Our parameter estimates are \(\hat{\sigma}^2_P = 0.3652\), \(\hat{\sigma}^2_L = 0.1611\), and \(\hat{\sigma}^2_{\varepsilon} = 0.0067\). Thus, we conclude that plant-to-plant variation is roughly twice as large as lea\(F\)-to-leaf variation within plants, and that both of these are much larger than sample-to-sample variation within leaves.
It is possible to generate an ANOVA table for the random-effects model. We could define sums-of-squares for each of the model terms in the following way: \[\begin{eqnarray*} SS(Plant) & = & \sum_{i=1}^4 \sum_{j=1}^3 \sum_{k=1}^2 \left( \bar{y}_{i++} - \bar{y}_{+++} \right)^2 \\ SS(Leaf(Plant)) & = & \sum_{i=1}^4 \sum_{j=1}^3 \sum_{k=1}^2 \left( \bar{y}_{ij+} - \bar{y}_{i++} \right)^2 \\ SS(Error) & = & \sum_{i=1}^4 \sum_{j=1}^3 \sum_{k=1}^2 \left( \bar{y}_{ijk} - \bar{y}_{ij+} \right)^2 \\ \end{eqnarray*}\] Each sum-of-squares is associated with a certain number of df:
source | df |
---|---|
Plant | 3 (= 4 - 1) |
Leaf(Plant) | 8 (= 12 - 1- 3) |
Error | 12 (= 24 - 1- 3 - 8) |
Total | 23 |
Something different has happened here.

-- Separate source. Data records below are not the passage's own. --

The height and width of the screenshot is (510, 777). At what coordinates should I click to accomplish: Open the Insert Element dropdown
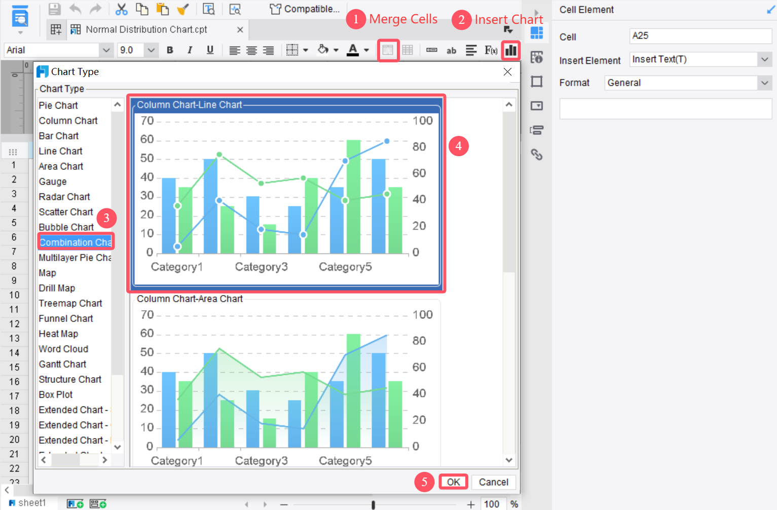(764, 59)
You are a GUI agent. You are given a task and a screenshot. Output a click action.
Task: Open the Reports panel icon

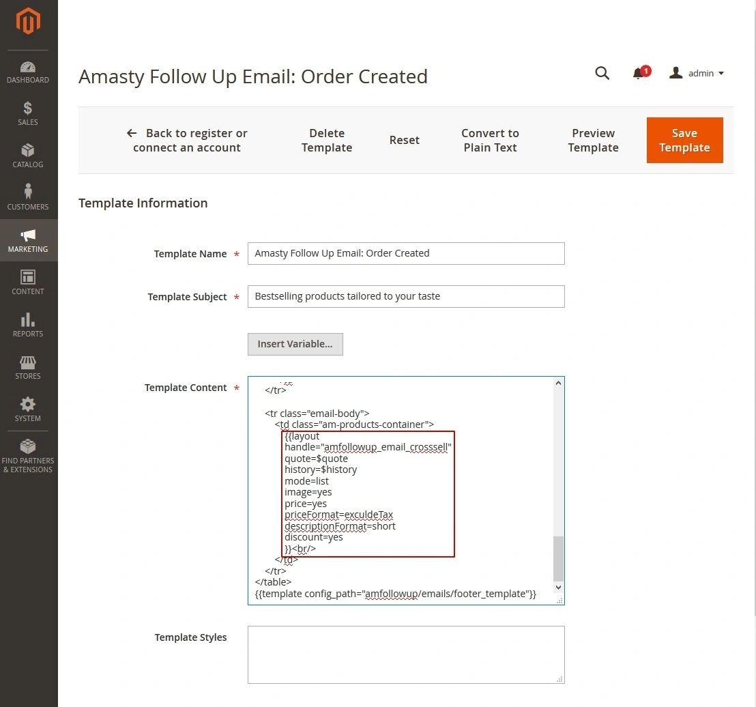[x=27, y=325]
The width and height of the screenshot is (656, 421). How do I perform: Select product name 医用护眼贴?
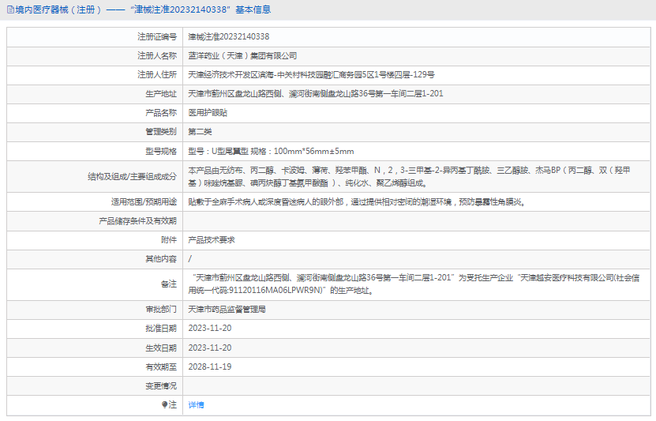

Because leaf is nested within plant, we have to deduct the df for the SS(Plant)from the df for SS(Leaf(Plant)). This is the general rule for nested factors. If factor ‘B’ is nested in factor ‘A’, then the df for SS(A) are subtracted from the df for SS(B(A)). (In fact, this explains why we’ve been deducting df for factorial effects from the df for error all along. The replicates are always nested within the factorial treatments, even though we haven’t thought of it in this way until now.)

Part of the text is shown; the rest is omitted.